Surabaya (prapanca.id) – Dalam era digital, fenomena cyber bullying semakin meresahkan masyarakat, khususnya di kalangan remaja dan anak-anak. Seiring dengan peningkatan penggunaan media sosial, cyberbullying menjadi tantangan serius.
Pada Minggu (21/1/2024) di Car Free Day yang berlangsung di Taman Bungkul Surabaya, mahasiswa mata kuliah praktikum Public Relation (PR) dari Sekolah Tinggi Ilmu Komunikasi-Almamater Wartawan Surabaya (Stikosa-AWS) mengadakan kampanye kesadaran masyarakat akan dampak buruk dari perundungan di media sosial.
“Banyak orang sekarang bebas dalam berkomentar, sembarangan melontarkan hujatan tanpa tahu dengan adanya bahaya Undang-undang ITE. Jadi kami ingin mendorong masyarakat Gen Z terutama, anak-anak muda untuk lebih peduli terhadap orang lain dengan menghentikan Cyber bullying,” jelas Louisa Vanessa Shania, ketua pelaksana kampanye.
Diketahui, Cyber bullying merupakan tindakan perundungan yang dapat berbentuk pelecehan, komentar negatif, fitnah, ancaman, atau tindakan merugikan yang dilakukan melalui media digital, seperti internet atau platform media sosial. Dalam hal ini, individu atau kelompok menggunakan teknologi untuk menyebarkan pesan yang bersifat merendahkan, mempermalukan, atau mengejek orang lain secara online.
“Gak jarang di Indonesia, hal-hal kecil seperti kita mengomentari seseorang seperti ‘ih gendut banget sih’, ‘ih jelek banget sih’, ‘kok hitam ya sekarang’, itu termasuk dalam perundungan di media sosial. Marak sekali saat ini, jadi kalau gak diberantas mulai sekarang akan lebih sulit menghentikannya,” ujar Vanessa, sapaan karibnya.

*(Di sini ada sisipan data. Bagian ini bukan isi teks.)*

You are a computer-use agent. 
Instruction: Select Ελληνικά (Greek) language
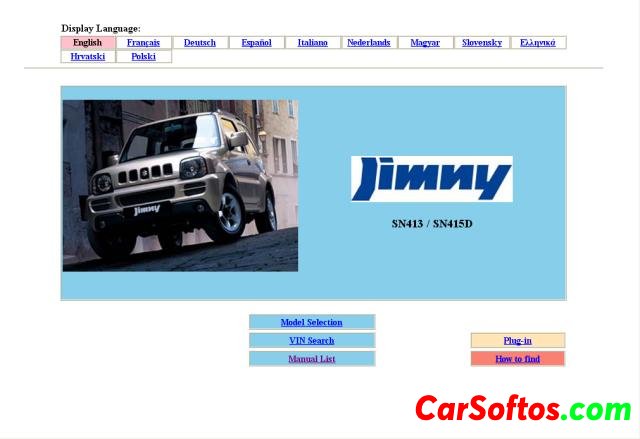click(x=538, y=43)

Sementara itu, berdasarkan data Unicef pada tahun 2020, sebanyak 45 persen anak di Indonesia dengan rentang usia 14-24 tahun pernah menjadi korban perundungan di dunia digital (cyber bullying). Hal tersebut menunjukkan capaian yang mengkhawatirkan dan tidak dapat dibiarkan begitu saja.
“Kita juga belum tahu di tahun 2023 kemaren berapa persen naiknya. Tapi yang jelas di tahun itu (2022) sangat mengkhawatirkan jika kita membiarkan angka 45 persen itu semakin meningkat setiap tahunnya,” tutur Vanessa.
Oleh karena itu dengan adanya kampanye anti cyber bullying, kegiatan yang dilakukan mahasiswa semester 7 ini dapat menyadarkan serta mengedukasi masyarakat untuk menghentikan tindakan perundungan online tersebut.
“Mulai jam enam pagi hingga setengah sembilan tadi kami mengelilingi Taman Bungkul dengan berorasi sembari membagikan gantungan kunci, stiker, hingga buku panduan mengenai dampak cyber bullying,” kata Vanessa.
Selama melakukan kampanye, dia mengungkapkan mendapat respon positif dari masyarakat sekitar. Banyak dari mereka yang antusias dan mendukung gerakan ini.
Oleh karena itu dalam menghadapi tantangan ini, diperlukan adanya kerja sama dengan semua pihak dari berbagai lapisan masyarakat untuk menciptakan lingkungan online yang aman, positif, dan mendukung pertumbuhan psikologis anak-anak dan remaja.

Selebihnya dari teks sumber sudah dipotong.